When the country was making serious money, leaders made it their business to steal, and they stole without qualms. According to reports of international agencies, the bulk of the country’s petro-dollar earnings in the last 50 years was stolen by members of the political class. They stole unabashedly and pillaged our resources heartlessly. They stole us blind and turned around to make a mockery of us, saying our poverty was a result of laziness. They went about with the airs of those doing us a favour by plundering our commonwealth.

Unfortunately however, the malfeasance in public office received the tacit support of the populace who egged on the thieving leaders because of the belief that no matter how much the leaders stole, there would still be money left and it would sooner or later be their own turn to steal from the national treasury as well. That emboldened those in public office to continue to steal. But now that the till is empty, where does that leave those applauding the kleptomaniac leaders?

Julian Castro was the keynote speaker at the Democratic Party’s National Convention in 2011, where he said something very profound. He said, “America didn’t become the land of opportunity by accident. My grandmother’s generation and generations before always saw beyond the horizons of their own lives and their own circumstances. They believed that opportunity created today would lead to prosperity tomorrow. That’s the country they envisioned, and that’s the country they helped build. The roads and bridges they built, the schools and universities they created, the rights they fought for and won—these opened the doors to a decent job, a secure retirement, the chance for your children to do better than you did.”

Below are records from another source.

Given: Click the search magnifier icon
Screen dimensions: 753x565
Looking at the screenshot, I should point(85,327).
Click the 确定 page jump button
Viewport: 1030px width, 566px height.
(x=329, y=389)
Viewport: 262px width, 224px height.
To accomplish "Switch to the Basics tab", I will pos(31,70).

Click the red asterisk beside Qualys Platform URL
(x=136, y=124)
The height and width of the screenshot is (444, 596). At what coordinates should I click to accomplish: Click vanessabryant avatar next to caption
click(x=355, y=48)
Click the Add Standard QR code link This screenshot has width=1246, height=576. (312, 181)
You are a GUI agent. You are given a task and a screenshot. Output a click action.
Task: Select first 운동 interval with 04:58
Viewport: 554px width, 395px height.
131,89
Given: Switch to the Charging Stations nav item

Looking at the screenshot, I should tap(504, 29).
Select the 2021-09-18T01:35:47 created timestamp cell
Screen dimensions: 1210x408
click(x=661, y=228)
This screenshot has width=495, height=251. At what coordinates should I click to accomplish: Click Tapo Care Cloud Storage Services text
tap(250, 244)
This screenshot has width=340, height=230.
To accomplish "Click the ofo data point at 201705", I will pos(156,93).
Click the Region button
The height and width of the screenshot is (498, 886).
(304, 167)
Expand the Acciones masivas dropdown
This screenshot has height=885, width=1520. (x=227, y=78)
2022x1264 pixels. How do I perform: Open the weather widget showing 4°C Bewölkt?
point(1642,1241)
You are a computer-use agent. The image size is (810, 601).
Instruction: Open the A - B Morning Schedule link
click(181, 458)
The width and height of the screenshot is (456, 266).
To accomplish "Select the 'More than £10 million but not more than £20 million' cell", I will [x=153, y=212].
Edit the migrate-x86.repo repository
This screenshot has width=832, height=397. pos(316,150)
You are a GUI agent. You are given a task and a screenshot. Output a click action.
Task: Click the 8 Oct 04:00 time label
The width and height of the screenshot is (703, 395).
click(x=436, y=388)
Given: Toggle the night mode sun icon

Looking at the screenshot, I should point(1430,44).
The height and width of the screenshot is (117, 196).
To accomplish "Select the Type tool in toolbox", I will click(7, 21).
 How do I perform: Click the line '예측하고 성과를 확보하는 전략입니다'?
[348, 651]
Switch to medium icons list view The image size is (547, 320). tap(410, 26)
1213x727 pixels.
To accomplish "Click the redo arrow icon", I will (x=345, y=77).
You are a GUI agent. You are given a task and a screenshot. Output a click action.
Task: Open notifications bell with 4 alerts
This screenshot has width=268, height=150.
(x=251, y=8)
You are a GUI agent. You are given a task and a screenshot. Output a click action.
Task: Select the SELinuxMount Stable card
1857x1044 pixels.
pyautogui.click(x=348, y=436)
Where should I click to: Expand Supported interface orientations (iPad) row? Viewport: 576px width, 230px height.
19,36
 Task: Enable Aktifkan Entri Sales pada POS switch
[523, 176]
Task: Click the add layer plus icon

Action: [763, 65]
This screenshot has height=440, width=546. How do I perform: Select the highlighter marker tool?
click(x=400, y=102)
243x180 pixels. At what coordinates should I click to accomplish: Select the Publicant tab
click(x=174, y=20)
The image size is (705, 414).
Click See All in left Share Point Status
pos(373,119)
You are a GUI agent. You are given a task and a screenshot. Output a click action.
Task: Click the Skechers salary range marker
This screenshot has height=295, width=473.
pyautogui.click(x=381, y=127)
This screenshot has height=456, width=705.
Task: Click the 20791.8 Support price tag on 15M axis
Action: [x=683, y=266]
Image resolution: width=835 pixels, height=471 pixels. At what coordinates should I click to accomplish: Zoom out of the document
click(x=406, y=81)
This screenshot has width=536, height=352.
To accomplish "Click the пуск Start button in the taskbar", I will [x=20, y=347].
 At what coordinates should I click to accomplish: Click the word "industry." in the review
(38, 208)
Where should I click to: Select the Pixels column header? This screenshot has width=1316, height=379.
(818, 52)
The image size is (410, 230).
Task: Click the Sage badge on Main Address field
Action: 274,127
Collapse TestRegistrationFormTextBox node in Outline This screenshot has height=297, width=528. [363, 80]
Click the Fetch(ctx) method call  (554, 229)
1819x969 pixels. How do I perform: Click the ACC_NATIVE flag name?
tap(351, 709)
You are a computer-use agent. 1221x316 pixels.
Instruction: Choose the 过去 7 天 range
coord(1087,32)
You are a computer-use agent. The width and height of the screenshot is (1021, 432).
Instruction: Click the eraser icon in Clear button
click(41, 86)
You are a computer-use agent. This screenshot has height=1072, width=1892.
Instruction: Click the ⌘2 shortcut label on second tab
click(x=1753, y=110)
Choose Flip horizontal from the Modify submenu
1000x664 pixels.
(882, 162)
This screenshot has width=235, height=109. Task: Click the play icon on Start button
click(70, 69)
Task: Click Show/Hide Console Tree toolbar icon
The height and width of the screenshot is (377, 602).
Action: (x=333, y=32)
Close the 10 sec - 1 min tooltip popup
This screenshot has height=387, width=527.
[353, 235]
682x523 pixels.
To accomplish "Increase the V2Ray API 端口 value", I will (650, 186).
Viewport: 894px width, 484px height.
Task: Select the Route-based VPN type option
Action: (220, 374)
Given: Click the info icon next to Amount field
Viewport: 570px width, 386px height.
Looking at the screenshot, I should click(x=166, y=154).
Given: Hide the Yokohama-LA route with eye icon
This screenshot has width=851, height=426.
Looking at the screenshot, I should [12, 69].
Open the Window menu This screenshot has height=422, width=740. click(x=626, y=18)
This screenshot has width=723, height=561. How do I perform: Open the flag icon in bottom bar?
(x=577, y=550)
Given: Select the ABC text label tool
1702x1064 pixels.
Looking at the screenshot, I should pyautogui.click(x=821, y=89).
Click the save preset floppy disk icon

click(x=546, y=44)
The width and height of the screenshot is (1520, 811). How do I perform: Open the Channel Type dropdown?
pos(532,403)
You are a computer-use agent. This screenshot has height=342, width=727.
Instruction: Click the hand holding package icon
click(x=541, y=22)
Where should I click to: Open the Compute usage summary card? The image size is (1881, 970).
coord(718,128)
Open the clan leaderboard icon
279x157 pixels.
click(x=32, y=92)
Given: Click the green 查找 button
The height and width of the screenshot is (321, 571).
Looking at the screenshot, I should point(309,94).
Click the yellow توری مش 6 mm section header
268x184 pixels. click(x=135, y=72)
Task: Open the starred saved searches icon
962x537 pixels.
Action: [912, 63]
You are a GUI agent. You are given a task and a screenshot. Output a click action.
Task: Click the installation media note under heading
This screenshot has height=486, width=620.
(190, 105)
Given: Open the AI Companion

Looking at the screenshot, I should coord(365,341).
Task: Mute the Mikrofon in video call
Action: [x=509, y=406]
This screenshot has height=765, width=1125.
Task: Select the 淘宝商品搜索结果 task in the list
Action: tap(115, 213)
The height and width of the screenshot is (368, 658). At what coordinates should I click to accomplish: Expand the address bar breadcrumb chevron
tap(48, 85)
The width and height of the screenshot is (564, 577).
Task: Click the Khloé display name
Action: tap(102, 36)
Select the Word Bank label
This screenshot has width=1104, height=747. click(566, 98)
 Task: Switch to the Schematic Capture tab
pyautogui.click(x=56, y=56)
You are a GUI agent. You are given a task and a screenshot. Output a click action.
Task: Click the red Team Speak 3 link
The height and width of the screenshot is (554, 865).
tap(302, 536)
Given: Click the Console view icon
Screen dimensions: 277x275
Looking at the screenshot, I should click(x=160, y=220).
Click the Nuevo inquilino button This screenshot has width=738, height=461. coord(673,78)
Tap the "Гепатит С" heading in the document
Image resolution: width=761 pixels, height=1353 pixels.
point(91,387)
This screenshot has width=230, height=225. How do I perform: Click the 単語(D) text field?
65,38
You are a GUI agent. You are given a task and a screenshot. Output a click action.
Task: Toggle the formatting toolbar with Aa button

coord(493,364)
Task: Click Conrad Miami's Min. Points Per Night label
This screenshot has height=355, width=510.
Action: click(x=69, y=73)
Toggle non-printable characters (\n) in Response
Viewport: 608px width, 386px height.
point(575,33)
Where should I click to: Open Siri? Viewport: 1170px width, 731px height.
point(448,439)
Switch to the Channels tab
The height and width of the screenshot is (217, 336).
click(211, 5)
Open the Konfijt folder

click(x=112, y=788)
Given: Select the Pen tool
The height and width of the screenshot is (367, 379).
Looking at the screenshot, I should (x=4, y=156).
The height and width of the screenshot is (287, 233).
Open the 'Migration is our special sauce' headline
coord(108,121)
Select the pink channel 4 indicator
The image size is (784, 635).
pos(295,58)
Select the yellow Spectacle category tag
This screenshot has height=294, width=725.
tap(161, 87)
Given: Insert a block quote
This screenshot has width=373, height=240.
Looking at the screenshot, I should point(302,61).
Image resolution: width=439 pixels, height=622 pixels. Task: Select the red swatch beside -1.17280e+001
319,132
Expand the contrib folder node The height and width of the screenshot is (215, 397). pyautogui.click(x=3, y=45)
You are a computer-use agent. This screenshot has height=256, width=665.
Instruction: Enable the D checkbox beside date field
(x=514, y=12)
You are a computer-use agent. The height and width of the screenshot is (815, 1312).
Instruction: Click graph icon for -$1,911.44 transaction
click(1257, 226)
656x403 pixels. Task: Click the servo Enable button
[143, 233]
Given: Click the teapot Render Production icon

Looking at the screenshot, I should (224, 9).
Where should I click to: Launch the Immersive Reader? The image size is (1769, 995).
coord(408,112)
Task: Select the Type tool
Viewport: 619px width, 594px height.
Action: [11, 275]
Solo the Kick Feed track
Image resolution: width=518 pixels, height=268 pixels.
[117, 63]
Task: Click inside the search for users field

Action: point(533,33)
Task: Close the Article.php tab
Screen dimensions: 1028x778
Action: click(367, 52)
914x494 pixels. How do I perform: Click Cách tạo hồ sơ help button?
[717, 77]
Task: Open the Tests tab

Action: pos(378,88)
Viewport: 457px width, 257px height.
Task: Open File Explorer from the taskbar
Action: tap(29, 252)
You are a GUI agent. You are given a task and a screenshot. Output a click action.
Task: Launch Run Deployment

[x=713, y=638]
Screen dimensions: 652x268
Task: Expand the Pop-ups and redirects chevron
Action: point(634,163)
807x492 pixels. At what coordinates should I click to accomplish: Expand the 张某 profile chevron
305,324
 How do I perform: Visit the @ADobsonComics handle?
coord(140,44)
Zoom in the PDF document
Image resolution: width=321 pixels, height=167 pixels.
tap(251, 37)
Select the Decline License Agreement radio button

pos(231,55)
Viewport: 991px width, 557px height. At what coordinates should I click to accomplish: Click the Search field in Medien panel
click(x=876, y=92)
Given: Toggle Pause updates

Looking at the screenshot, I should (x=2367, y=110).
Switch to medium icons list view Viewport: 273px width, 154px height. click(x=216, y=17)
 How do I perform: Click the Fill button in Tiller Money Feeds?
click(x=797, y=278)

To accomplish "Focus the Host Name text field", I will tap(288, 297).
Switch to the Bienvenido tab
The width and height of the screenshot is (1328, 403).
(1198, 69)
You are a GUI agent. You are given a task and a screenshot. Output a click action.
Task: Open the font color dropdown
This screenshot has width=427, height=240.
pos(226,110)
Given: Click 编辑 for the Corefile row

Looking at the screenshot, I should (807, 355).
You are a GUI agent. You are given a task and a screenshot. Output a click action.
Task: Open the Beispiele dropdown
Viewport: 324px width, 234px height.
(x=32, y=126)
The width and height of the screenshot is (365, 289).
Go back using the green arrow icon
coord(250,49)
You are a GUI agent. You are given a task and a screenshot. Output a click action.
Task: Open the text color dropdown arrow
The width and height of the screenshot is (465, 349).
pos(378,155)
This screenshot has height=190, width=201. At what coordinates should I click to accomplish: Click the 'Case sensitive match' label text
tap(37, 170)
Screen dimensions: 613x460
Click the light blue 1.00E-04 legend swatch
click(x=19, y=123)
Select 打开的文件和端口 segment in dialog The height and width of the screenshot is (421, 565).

But the reverse is the case in Nigeria; the forebears consumed the wealth and left debt for their successors. They never saw beyond their own horizon and made no plan for the future. Instead of creating opportunities that would lead to prosperity, they wiped up all the opportunities and lapped up the prosperity.

That is the tragedy of our country; the tragedy of a country that had too much money but lacked any expressed value, thus piling up debts for coming generations as a consequence.